Jean-Luc Martinez : « C’est sain qu’il y ait une durée limitée des mandats »

Président-directeur du Musée du Louvre

Par Jean-Christophe Castelain · Le Journal des Arts

Le 30 mars 2021 - 1525 mots

PARIS

Candidat à un troisième mandat à la présidence et direction du Musée du Louvre, le conservateur défend son bilan et fait des annonces inédites alors qu’il fait face en ce moment à des attaques dans certains médias sur divers points de son action.

Jean-Luc Martinez, président-directeur du musée du Louvre. © Florence Brochoire / Musée du Louvre
Jean-Luc Martinez.
Photo Florence Brochoire
© Musée du Louvre

Agrégé d’histoire, entré au Louvre en 1997, directeur du département des Antiquités grecques, étrusques et romaines en 2007, Jean-Luc Martinez (58 ans) est président-directeur de l’établissement public du Musée du Louvre depuis 2013.

Êtes-vous candidat à un troisième mandat et quel est votre état d’esprit ?

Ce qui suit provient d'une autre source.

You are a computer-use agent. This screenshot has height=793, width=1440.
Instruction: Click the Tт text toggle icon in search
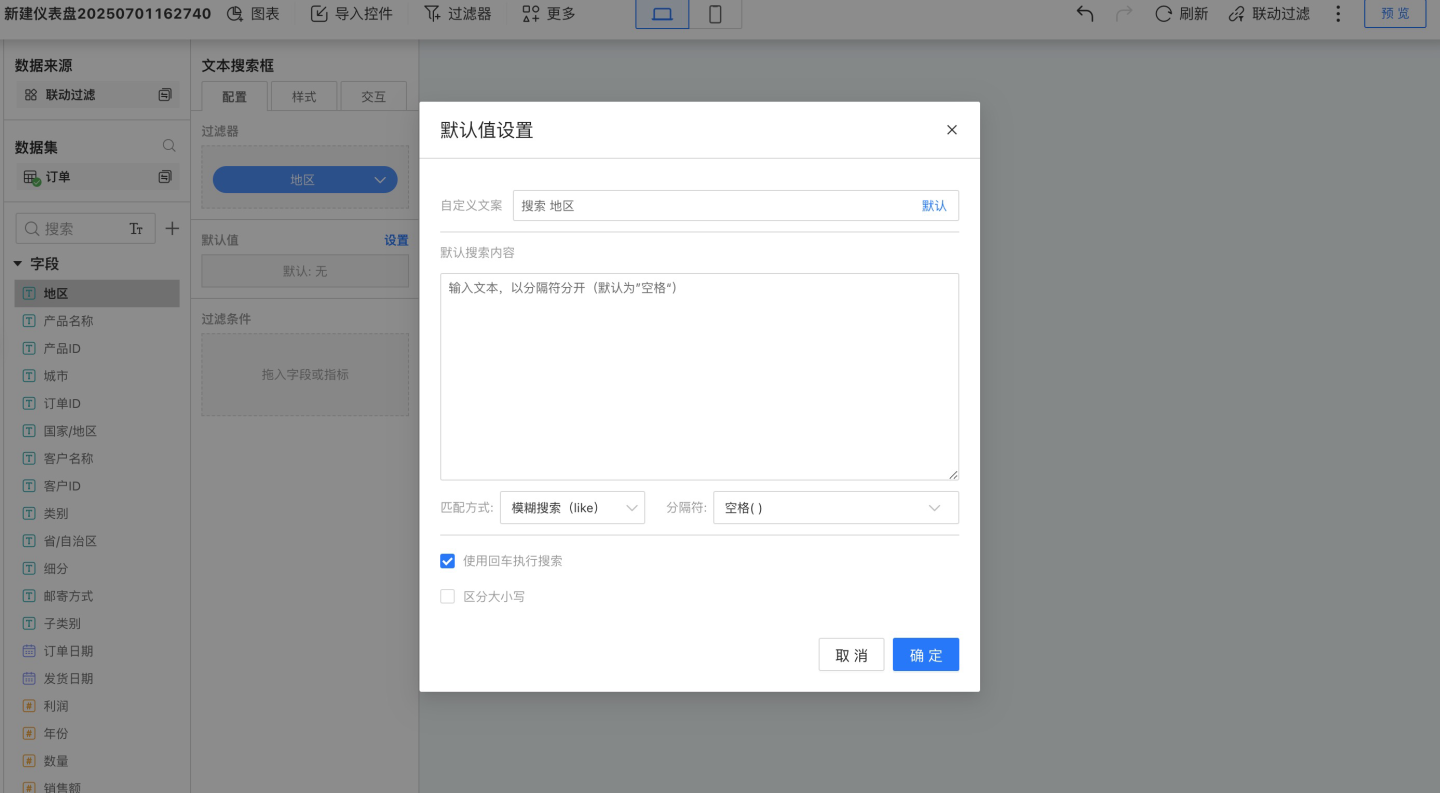pos(137,229)
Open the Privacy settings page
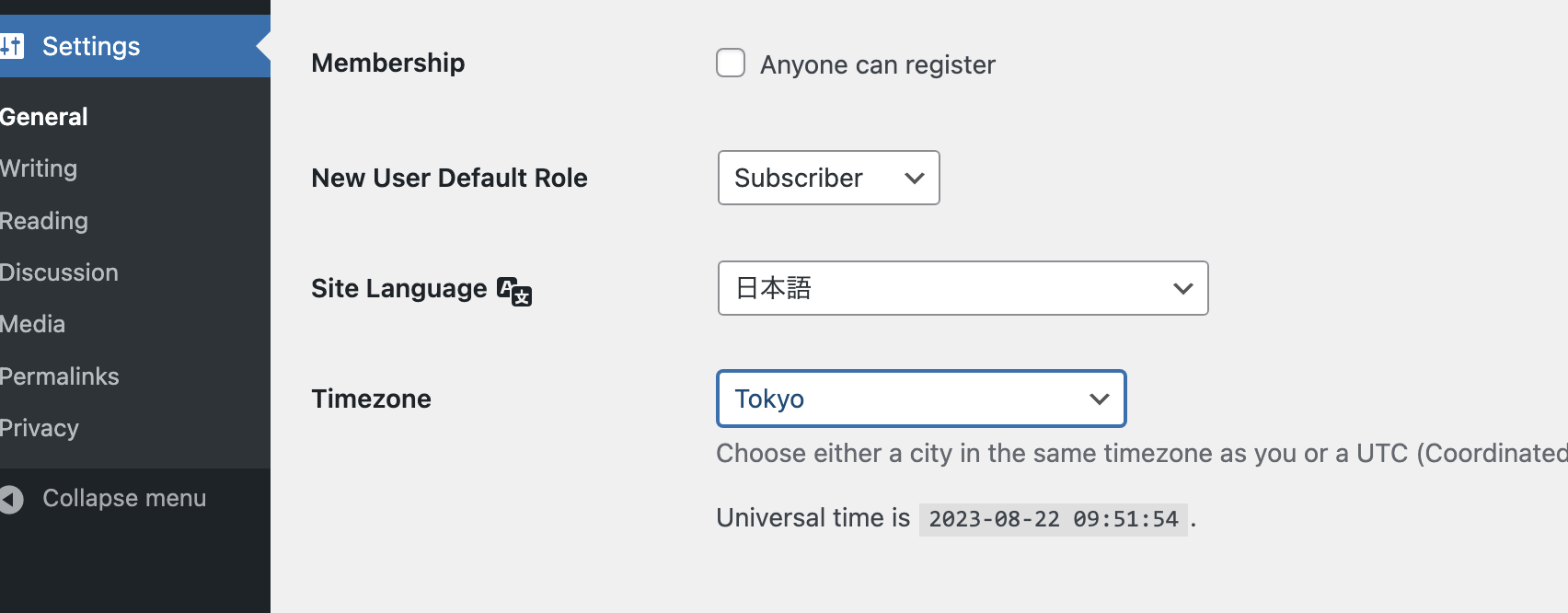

Oui, je suis candidat et, comme en 2018, j’ai rédigé et adressé à toutes les autorités compétentes mon projet. Quant à mon état d’esprit, il est serein et rivé vers l’horizon de la réouverture du musée. C’est sain qu’il y ait une durée limitée des mandats et que, lors du renouvellement, on rende des comptes. La tentation est toujours grande de se croire propriétaire des lieux. Toutefois, j’ai toujours dit que je préférais un mandat de cinq ans renouvelable une fois plutôt que de cinq ans et deux fois trois ans, pour mener à bien des projets sur le long terme. Cette temporalité permettrait notamment de mieux préparer un vivier de remplaçants possibles. Les conservateurs d’ailleurs ne devraient pas rester plus de dix ans au même poste dans un établissement afin de mieux faire circuler les savoirs et d’acquérir des compétences managériales. Une telle gestion des carrières serait plus bénéfique pour tous, conservateurs et musées.

Quelles sont les perspectives actuelles d’évolution des conservateurs d’État dans les grands musées ?

C’est bien le problème, il y en a peu, c’est pour cela que certains directeurs de département au Louvre sont très réticents à embaucher de jeunes conservateurs, qui risquent de rester au même poste pendant quarante-deux ans. Les conservateurs du Louvre y gagnent dans leur travail scientifique, mais ils ont plus de difficultés pour développer leurs capacités de management, ce qui ne facilite pas leur promotion vers des postes – plus généralistes – dans les musées en régions comme cela se faisait avant. Il y a certes des évolutions à l’extérieur du Louvre, surtout pour les modernistes, mais cela reste limité.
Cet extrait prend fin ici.